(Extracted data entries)
=== Section Start ===
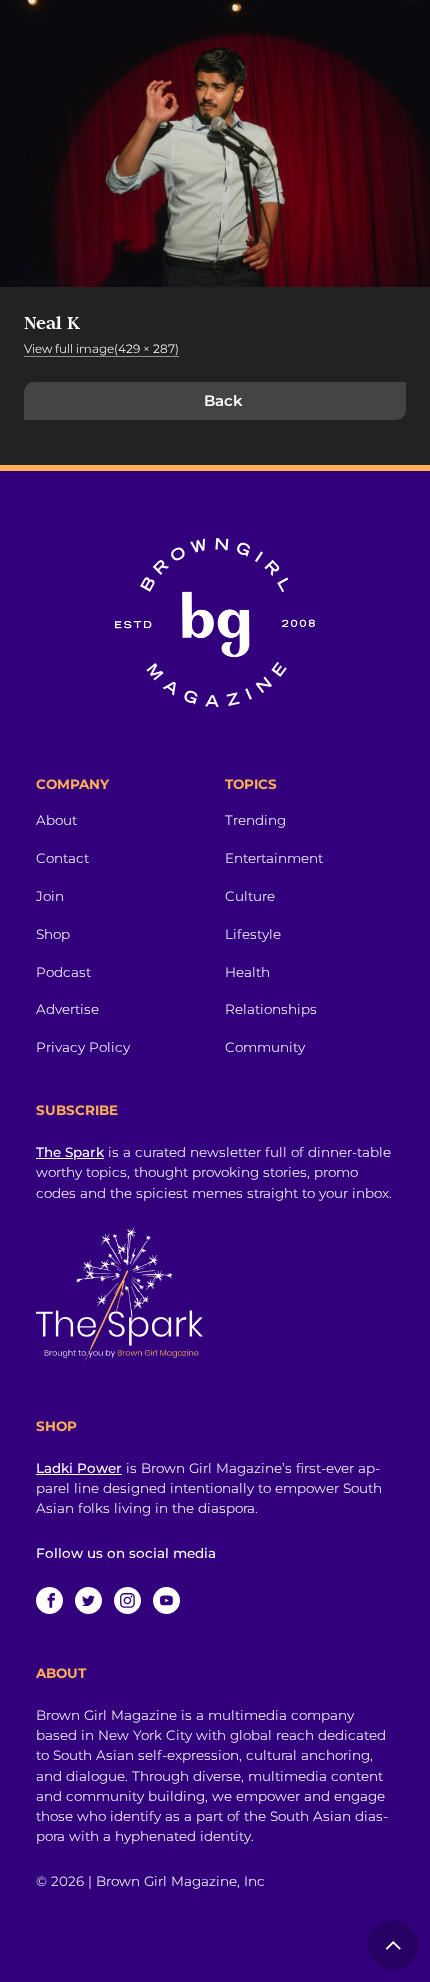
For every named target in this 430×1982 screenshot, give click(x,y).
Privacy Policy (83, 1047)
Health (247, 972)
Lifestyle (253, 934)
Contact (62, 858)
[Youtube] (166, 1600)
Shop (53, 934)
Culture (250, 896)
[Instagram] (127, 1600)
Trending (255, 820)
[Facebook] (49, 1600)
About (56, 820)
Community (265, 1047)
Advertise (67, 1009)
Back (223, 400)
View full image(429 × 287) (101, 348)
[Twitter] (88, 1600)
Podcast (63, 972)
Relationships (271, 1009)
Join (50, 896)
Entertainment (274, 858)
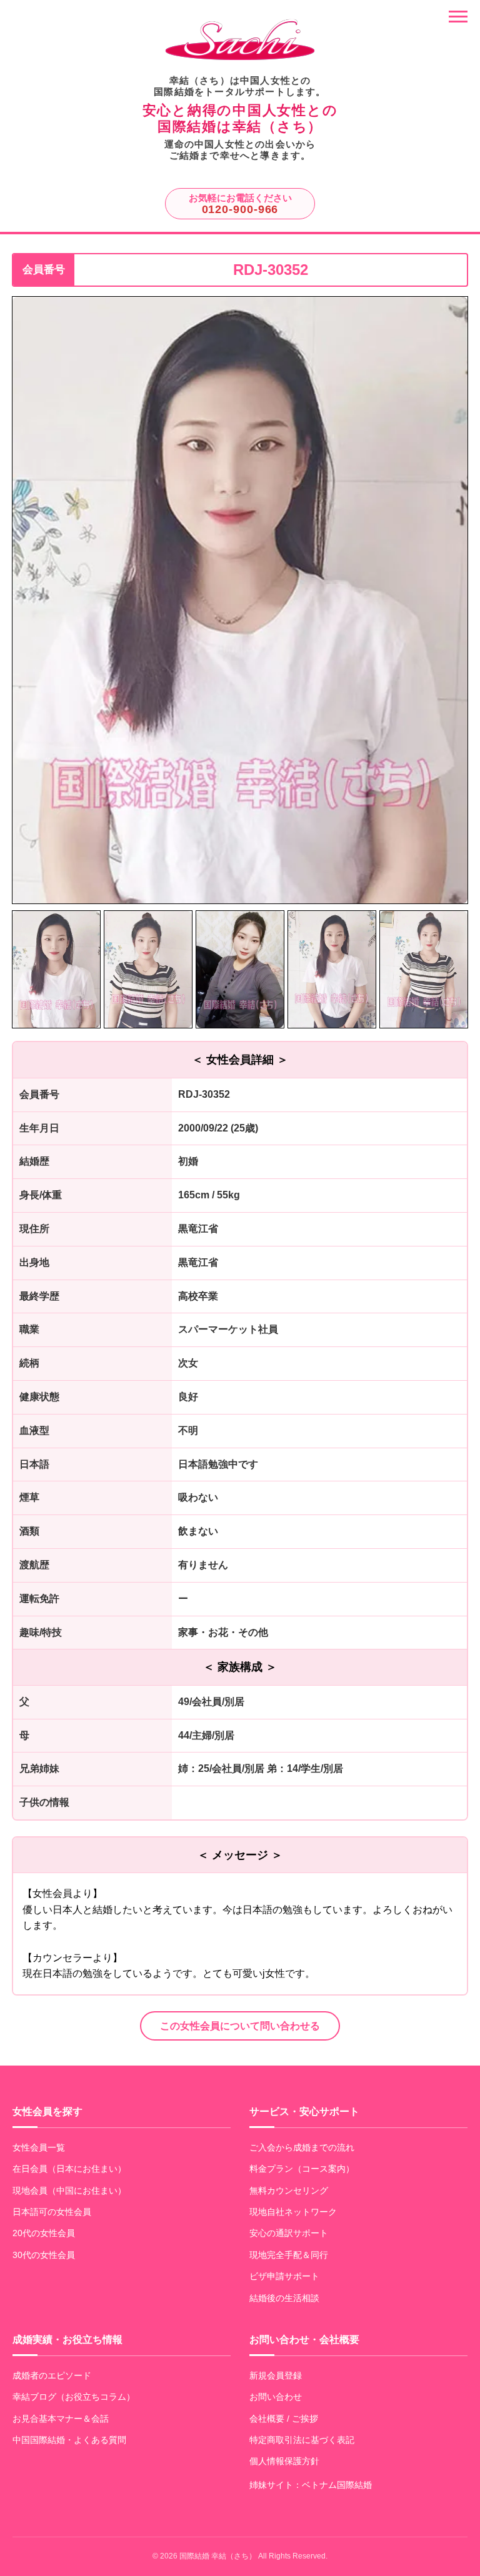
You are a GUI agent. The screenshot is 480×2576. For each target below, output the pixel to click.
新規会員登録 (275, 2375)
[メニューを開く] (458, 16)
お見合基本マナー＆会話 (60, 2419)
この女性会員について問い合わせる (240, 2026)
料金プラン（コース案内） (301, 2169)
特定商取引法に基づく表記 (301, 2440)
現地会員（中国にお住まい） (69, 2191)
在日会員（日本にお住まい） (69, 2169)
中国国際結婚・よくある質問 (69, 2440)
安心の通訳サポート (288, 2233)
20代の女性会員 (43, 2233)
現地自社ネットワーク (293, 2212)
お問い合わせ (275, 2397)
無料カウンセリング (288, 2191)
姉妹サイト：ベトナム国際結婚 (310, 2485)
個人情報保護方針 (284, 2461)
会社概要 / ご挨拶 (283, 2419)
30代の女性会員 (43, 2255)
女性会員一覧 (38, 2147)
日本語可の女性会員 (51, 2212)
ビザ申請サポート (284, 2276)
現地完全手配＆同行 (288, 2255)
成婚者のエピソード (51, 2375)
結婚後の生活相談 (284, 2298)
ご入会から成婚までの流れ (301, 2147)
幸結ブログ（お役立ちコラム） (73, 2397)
=== Section End ===
=== Section Start ===
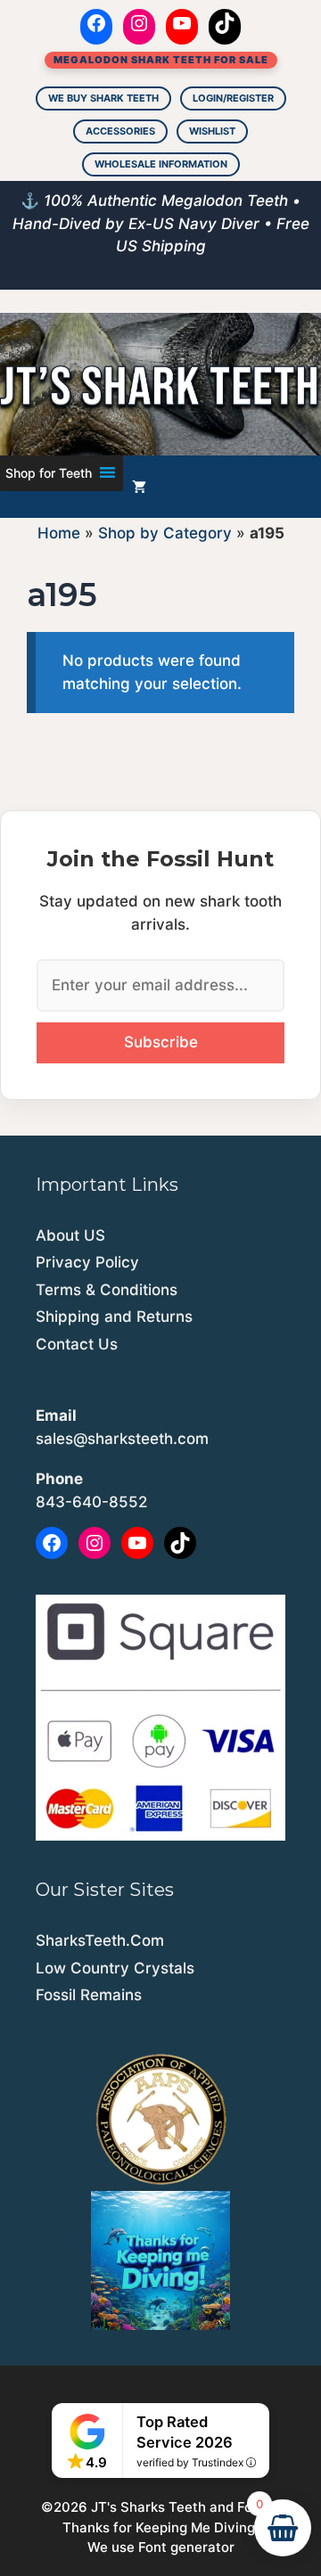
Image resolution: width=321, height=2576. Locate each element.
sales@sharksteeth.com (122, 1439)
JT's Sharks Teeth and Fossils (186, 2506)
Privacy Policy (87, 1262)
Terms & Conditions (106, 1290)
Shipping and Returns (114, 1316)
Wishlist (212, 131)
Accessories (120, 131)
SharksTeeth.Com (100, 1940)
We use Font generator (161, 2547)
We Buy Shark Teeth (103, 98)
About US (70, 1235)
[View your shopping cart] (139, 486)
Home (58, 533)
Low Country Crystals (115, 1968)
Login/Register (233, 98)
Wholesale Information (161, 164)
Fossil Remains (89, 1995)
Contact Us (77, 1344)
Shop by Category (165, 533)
=== Section End ===
**What is needed**
Check each line of the records for the word "screenshot" and extract those that contain it.

**Answer space**
For every named target in this 430×1982 screenshot, give click(x,y).
You are a GUI agent. The screenshot is 480×2576. For each target below, output the pixel to click.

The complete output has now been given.